## Document segment
········
Where did the idea for a moratorium come from?
As IAPP managing director Cobun Zweifel-Keegan pointed out in a detailed blog post on the proposed moratorium, Cruz’s “learning period” language resembled a Washington, DC, think tank proposal introduced last year. The R Street Institute’s Adam Thierer first proposed the idea in May 2024, citing the Internet Tax Freedom Act of 1998:
With over 700 federal and state AI legislative proposals threatening to drown AI innovators in a tsunami of red tape, Congress should consider adopting a “learning period” moratorium that would limit burdensome new federal AI mandates as well as the looming patchwork of inconsistent state and local laws.
In a piece with Kevin Frazier in Lawfare last Friday and in a post on X on Tuesday, Thierer argued a moratorium would not mean that the developers of AI technologies would be unfettered.
…an AI moratorium on NEW state regulatory enactments does not stop governments from applying the many different EXISTING laws and regulations that already cover any harms that might come about. Some of those remedies include unfair and deceptive practices law, civil rights laws, product recall authority, product defects law, court-based common law remedies, and a wide variety of other consumer protections.
Tech watchdogs and Democrats oppose the moratorium
Ahead of the markup hearing, tech accountability and consumer watchdogs joined Democratic lawmakers in Congress and state legislatures in crying foul.
- Pointing to laws under consideration or recently enacted across the states on AI-related issues such as deepfakes, election disinformation, AI companions, and algorithmic harms, Public Citizen called the prospect of a provision pre-empting state law “an outrageous abdication of Congressional responsibility and a gift-wrapped favor to Big Tech that leaves consumers vulnerable to exploitation and abuse.”
········
## Records provided

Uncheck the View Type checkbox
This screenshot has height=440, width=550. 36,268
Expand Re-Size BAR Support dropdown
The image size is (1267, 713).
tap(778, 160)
········
## Work to complete
Can you reproduce the stretch of the AI moratorium text from "As IAPP managing" through "would be unfettered." word for word?

## Response
As IAPP managing director Cobun Zweifel-Keegan pointed out in a detailed blog post on the proposed moratorium, Cruz’s “learning period” language resembled a Washington, DC, think tank proposal introduced last year. The R Street Institute’s Adam Thierer first proposed the idea in May 2024, citing the Internet Tax Freedom Act of 1998:
With over 700 federal and state AI legislative proposals threatening to drown AI innovators in a tsunami of red tape, Congress should consider adopting a “learning period” moratorium that would limit burdensome new federal AI mandates as well as the looming patchwork of inconsistent state and local laws.
In a piece with Kevin Frazier in Lawfare last Friday and in a post on X on Tuesday, Thierer argued a moratorium would not mean that the developers of AI technologies would be unfettered.